[Saved entries]
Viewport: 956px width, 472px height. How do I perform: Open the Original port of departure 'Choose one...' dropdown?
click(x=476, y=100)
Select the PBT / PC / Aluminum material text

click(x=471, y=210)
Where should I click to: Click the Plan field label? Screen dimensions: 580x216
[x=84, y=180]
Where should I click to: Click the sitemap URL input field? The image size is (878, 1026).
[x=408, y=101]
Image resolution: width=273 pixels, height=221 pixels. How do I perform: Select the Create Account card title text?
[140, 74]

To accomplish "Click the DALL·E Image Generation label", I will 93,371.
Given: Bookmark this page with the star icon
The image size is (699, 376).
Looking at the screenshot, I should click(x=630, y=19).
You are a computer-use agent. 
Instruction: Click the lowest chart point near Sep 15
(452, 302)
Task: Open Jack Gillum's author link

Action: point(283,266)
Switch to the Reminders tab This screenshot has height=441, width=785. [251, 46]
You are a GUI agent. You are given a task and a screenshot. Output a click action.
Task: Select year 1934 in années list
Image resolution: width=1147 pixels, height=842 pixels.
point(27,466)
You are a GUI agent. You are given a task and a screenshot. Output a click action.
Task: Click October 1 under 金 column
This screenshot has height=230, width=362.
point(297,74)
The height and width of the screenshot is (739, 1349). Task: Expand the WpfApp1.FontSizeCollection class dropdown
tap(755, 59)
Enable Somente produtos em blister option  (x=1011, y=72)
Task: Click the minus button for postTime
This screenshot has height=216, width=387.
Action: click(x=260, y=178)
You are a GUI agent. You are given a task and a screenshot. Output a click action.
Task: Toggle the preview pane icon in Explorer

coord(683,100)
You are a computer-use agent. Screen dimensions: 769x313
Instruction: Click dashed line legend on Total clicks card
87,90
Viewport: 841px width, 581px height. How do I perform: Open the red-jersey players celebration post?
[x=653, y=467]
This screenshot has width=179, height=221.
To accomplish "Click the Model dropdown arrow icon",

→ **Work to be completed**
Put the lines of the rows, starting with the first line and going on through the line containing "I will 93,371.", into a Markdown table with the columns Line No. and Row Text. Give each line its number and skip blank lines.

→ **Task output**
| Line No. | Row Text |
|---|---|
| 1 | Viewport: 956px width, 472px height. How do I perform: Open the Original port of departure 'Choose one...' dropdown? |
| 2 | click(x=476, y=100) |
| 3 | Select the PBT / PC / Aluminum material text |
| 4 | click(x=471, y=210) |
| 5 | Where should I click to: Click the Plan field label? Screen dimensions: 580x216 |
| 6 | [x=84, y=180] |
| 7 | Where should I click to: Click the sitemap URL input field? The image size is (878, 1026). |
| 8 | [x=408, y=101] |
| 9 | Image resolution: width=273 pixels, height=221 pixels. How do I perform: Select the Create Account card title text? |
| 10 | [140, 74] |
| 11 | To accomplish "Click the DALL·E Image Generation label", I will 93,371. |